Collected data entries:
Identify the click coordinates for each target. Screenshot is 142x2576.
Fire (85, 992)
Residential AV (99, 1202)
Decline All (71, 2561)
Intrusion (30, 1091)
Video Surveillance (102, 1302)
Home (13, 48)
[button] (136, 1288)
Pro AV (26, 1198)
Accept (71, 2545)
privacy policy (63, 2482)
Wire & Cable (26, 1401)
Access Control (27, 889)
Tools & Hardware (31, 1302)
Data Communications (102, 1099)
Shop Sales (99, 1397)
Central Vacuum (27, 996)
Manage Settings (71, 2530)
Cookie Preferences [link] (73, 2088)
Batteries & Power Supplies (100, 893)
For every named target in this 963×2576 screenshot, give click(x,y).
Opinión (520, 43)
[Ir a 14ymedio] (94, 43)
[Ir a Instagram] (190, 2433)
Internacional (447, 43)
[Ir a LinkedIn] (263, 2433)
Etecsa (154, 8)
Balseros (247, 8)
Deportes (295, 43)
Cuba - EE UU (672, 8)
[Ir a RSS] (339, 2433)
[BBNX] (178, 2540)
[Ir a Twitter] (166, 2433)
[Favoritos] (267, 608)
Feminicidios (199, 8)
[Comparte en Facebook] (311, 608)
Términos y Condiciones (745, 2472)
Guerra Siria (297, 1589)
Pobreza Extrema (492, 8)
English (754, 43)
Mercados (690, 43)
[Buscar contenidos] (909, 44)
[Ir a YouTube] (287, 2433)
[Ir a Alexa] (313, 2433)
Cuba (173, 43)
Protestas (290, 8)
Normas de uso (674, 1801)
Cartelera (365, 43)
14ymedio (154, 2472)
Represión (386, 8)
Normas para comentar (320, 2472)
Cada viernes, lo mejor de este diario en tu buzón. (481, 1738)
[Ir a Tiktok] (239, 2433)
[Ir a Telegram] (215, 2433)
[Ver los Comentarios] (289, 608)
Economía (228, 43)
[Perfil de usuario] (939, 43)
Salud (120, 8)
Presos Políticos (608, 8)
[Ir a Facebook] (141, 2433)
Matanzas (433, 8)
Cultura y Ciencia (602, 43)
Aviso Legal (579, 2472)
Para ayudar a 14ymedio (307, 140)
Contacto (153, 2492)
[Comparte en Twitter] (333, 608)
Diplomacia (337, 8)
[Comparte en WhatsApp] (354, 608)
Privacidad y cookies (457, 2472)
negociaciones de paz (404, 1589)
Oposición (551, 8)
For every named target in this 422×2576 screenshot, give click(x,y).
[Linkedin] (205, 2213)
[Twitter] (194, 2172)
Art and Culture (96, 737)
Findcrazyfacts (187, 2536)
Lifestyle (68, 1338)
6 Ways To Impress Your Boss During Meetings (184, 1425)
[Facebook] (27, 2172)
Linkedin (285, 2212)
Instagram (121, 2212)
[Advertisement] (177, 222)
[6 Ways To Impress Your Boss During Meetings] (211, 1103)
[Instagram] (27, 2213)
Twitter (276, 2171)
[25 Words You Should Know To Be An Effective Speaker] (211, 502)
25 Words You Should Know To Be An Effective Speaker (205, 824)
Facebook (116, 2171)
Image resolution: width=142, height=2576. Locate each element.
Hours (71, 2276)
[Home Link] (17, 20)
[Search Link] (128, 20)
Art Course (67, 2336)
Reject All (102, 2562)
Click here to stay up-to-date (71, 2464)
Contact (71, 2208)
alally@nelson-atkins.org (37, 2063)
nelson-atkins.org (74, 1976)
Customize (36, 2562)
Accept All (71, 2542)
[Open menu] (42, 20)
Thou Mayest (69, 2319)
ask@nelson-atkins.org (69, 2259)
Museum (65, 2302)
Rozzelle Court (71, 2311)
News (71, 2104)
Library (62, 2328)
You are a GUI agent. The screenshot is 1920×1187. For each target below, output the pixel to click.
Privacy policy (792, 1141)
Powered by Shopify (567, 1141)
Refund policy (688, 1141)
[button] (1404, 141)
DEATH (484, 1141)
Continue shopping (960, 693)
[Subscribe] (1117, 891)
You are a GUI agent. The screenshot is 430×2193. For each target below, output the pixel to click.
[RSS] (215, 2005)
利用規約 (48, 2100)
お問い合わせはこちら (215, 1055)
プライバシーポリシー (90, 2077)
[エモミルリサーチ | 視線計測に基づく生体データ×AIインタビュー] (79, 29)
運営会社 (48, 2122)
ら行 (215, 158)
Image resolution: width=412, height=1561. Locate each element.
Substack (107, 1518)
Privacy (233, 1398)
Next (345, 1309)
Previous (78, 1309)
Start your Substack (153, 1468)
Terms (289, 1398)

Task details —
Type out the entries once more, precisely.

Result of this exercise —
Identify the click coordinates for each target. Screenshot is 142x2576.
Fire (85, 992)
Residential AV (99, 1202)
Decline All (71, 2561)
Intrusion (30, 1091)
Video Surveillance (102, 1302)
Home (13, 48)
[button] (136, 1288)
Pro AV (26, 1198)
Accept (71, 2545)
privacy policy (63, 2482)
Wire & Cable (26, 1401)
Access Control (27, 889)
Tools & Hardware (31, 1302)
Data Communications (102, 1099)
Shop Sales (99, 1397)
Central Vacuum (27, 996)
Manage Settings (71, 2530)
Cookie Preferences [link] (73, 2088)
Batteries & Power Supplies (100, 893)
For every named target in this 963×2576 screenshot, give click(x,y).
Opinión (520, 43)
[Ir a 14ymedio] (94, 43)
[Ir a Instagram] (190, 2433)
Internacional (447, 43)
[Ir a LinkedIn] (263, 2433)
Etecsa (154, 8)
Balseros (247, 8)
Deportes (295, 43)
Cuba - EE UU (672, 8)
[Ir a RSS] (339, 2433)
[BBNX] (178, 2540)
[Ir a Twitter] (166, 2433)
[Favoritos] (267, 608)
Feminicidios (199, 8)
[Comparte en Facebook] (311, 608)
Términos y Condiciones (745, 2472)
Guerra Siria (297, 1589)
Pobreza Extrema (492, 8)
English (754, 43)
Mercados (690, 43)
[Buscar contenidos] (909, 44)
[Ir a YouTube] (287, 2433)
[Ir a Alexa] (313, 2433)
Cuba (173, 43)
Protestas (290, 8)
Normas de uso (674, 1801)
Cartelera (365, 43)
14ymedio (154, 2472)
Represión (386, 8)
Normas para comentar (320, 2472)
Cada viernes, lo mejor de este diario en tu buzón. (481, 1738)
[Ir a Tiktok] (239, 2433)
[Ir a Telegram] (215, 2433)
[Ver los Comentarios] (289, 608)
Economía (228, 43)
[Perfil de usuario] (939, 43)
Salud (120, 8)
Presos Políticos (608, 8)
[Ir a Facebook] (141, 2433)
Matanzas (433, 8)
Cultura y Ciencia (602, 43)
Aviso Legal (579, 2472)
Para ayudar a 14ymedio (307, 140)
Contacto (153, 2492)
[Comparte en Twitter] (333, 608)
Diplomacia (337, 8)
[Comparte en WhatsApp] (354, 608)
Privacidad y cookies (457, 2472)
negociaciones de paz (404, 1589)
Oposición (551, 8)
For every named target in this 422×2576 screenshot, give click(x,y).
[Linkedin] (205, 2213)
[Twitter] (194, 2172)
Art and Culture (96, 737)
Findcrazyfacts (187, 2536)
Lifestyle (68, 1338)
6 Ways To Impress Your Boss During Meetings (184, 1425)
[Facebook] (27, 2172)
Linkedin (285, 2212)
Instagram (121, 2212)
[Advertisement] (177, 222)
[6 Ways To Impress Your Boss During Meetings] (211, 1103)
[Instagram] (27, 2213)
Twitter (276, 2171)
[25 Words You Should Know To Be An Effective Speaker] (211, 502)
25 Words You Should Know To Be An Effective Speaker (205, 824)
Facebook (116, 2171)
Image resolution: width=142, height=2576. Locate each element.
Hours (71, 2276)
[Home Link] (17, 20)
[Search Link] (128, 20)
Art Course (67, 2336)
Reject All (102, 2562)
Click here to stay up-to-date (71, 2464)
Contact (71, 2208)
alally@nelson-atkins.org (37, 2063)
nelson-atkins.org (74, 1976)
Customize (36, 2562)
Accept All (71, 2542)
[Open menu] (42, 20)
Thou Mayest (69, 2319)
ask@nelson-atkins.org (69, 2259)
Museum (65, 2302)
Rozzelle Court (71, 2311)
News (71, 2104)
Library (62, 2328)
You are a GUI agent. The screenshot is 1920×1187. For each target below, output the pixel to click.
Privacy policy (792, 1141)
Powered by Shopify (567, 1141)
Refund policy (688, 1141)
[button] (1404, 141)
DEATH (484, 1141)
Continue shopping (960, 693)
[Subscribe] (1117, 891)
You are a GUI agent. The screenshot is 430×2193. For each target below, output the pixel to click.
[RSS] (215, 2005)
利用規約 (48, 2100)
お問い合わせはこちら (215, 1055)
プライバシーポリシー (90, 2077)
[エモミルリサーチ | 視線計測に基づく生体データ×AIインタビュー] (79, 29)
運営会社 (48, 2122)
ら行 (215, 158)
Image resolution: width=412, height=1561. Locate each element.
Substack (107, 1518)
Privacy (233, 1398)
Next (345, 1309)
Previous (78, 1309)
Start your Substack (153, 1468)
Terms (289, 1398)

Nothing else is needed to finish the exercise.